L’énorme riposte populaire fut en grande partie le résultat de la répression militaire du gouvernement, qui plutôt que s’assoir à un table pour dialoguer avec les personnes concernées a préféré tromper les dirigeants de la coordination, les mettre en prison, les confiner dans d’autres lieux en violation des droits humains fondamentaux.
Comment cette mobilisation spontanée s’est-elle manifestée ?
D’un côté, les gens avaient des revendications locales : "Nous ne voulons pas du modèle libéral, nous ne voulons pas que tout soit privatisé dans notre ville, nous voulons des manières de participer, de discuter et de faire de la politique différentes de celles dont nous disposons ici". Mais à un niveau plus large, il y avait l’idée d’entretenir un état d’esprit de rébellion, la Guerre de l’Eau ouvrant la porte à un cycle de mobilisations sociales sans précédent ayant pour résultat l’accession d’Evo Morales à la présidence de la république.
Quel a été le comportement des médias pendant la révolte ?
Dans un premier temps, les médias appuyaient la version officielle du gouvernement, selon laquelle il y avait à Cochabamba quelques fous qui s’étaient mobilisés, des ultra-radicaux qui détruisaient tout. C’est une version que le gouvernement et la plupart des médias ont maintenu pendant très longtemps. Mais ensuite, quand la force populaire a commencé à envahir la rue, il a été impossible de nier ce qui se passait réellement, parce que quasiment toutes les rues de la ville étaient bloquées, il y avait des barricades partout, des affrontements quotidiens et une omniprésence des policiers et des militaires. A partir de là, les médias ont été forcé de dire la vérité.
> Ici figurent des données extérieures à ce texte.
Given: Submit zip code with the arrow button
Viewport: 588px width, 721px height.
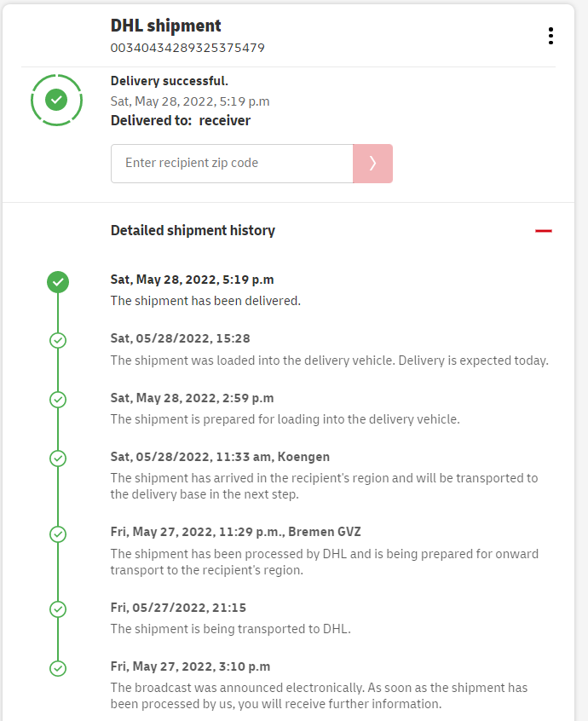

Qu’est-ce qui explique ce résultat inespéré, le départ de Bechtel ?
La Guerre de l’Eau a enseigné aux gens qu’ils pouvaient se plaindre, qu’ils pouvaient parler, que pour cela ils n’avaient pas besoin d’un parti politique, et que la force collective qu’ils possédaient était destructive autant que terriblement constructive. C’est pour cela que s’est ouverte une porte en Bolivie, qui a permis de découvrir que la forme des mouvements sociaux est une forme adaptée pour faire de la politique.
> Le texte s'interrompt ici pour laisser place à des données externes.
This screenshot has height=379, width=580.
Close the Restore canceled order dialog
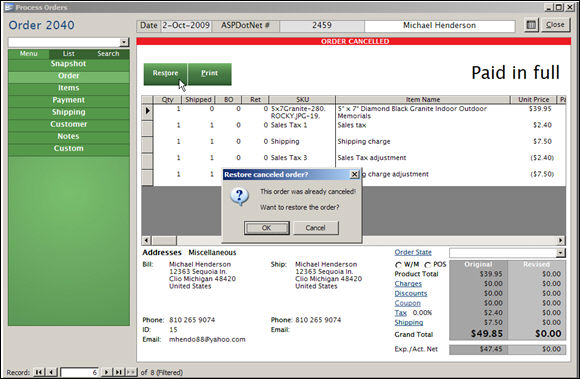[354, 174]
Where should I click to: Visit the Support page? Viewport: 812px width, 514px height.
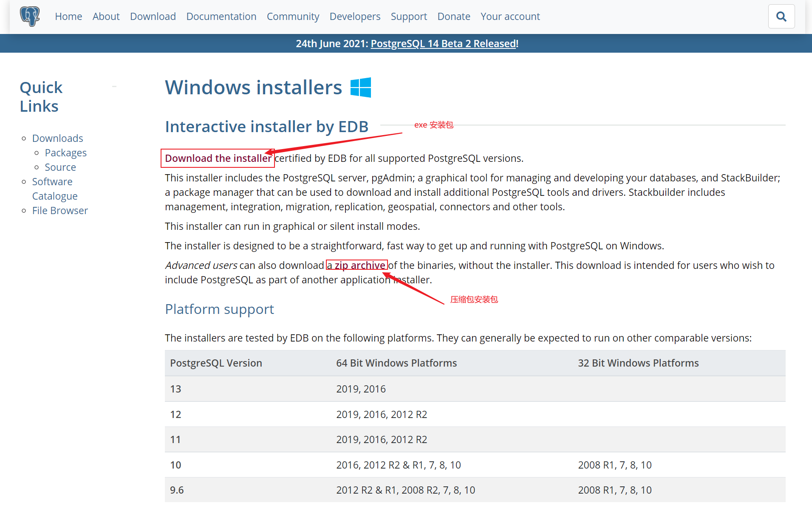[x=409, y=17]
Au niveau international, également, il s’est passé des choses importantes. Parce que c’était une des premières victoires, voire, si je ne me trompe, la première victoire du peuple contre une grande transnationale. Tous ceux qui étaient consternés par le fait que le néolibéralisme s’était imposé partout y ont vu un message d’espoir. Ils ont découvert qu’il y avait d’autres formes de lutte, qu’on pouvait gagner, même s’il y avait des morts et des blessés, des gens en prison. Tout cela a crée un puissant mouvement international de soutien, contre la globalisation et les réformes néolibérales. Le soutien de nombreux activistes partout dans le monde a mis une telle pression sur le dos de Bechtel que l’entreprise a finalement décidé d’abandonner la partie et de quitter la Bolivie.
Trois ans après la Guerre de l’Eau, il y a eu la Guerre du Gaz, qui mena à la démission du président Sanchez de Lozada. Est-ce que le conflit de 2000 à Cochabamba a préfiguré celui qui allait se déclencher trois ans plus tard à El Alto ?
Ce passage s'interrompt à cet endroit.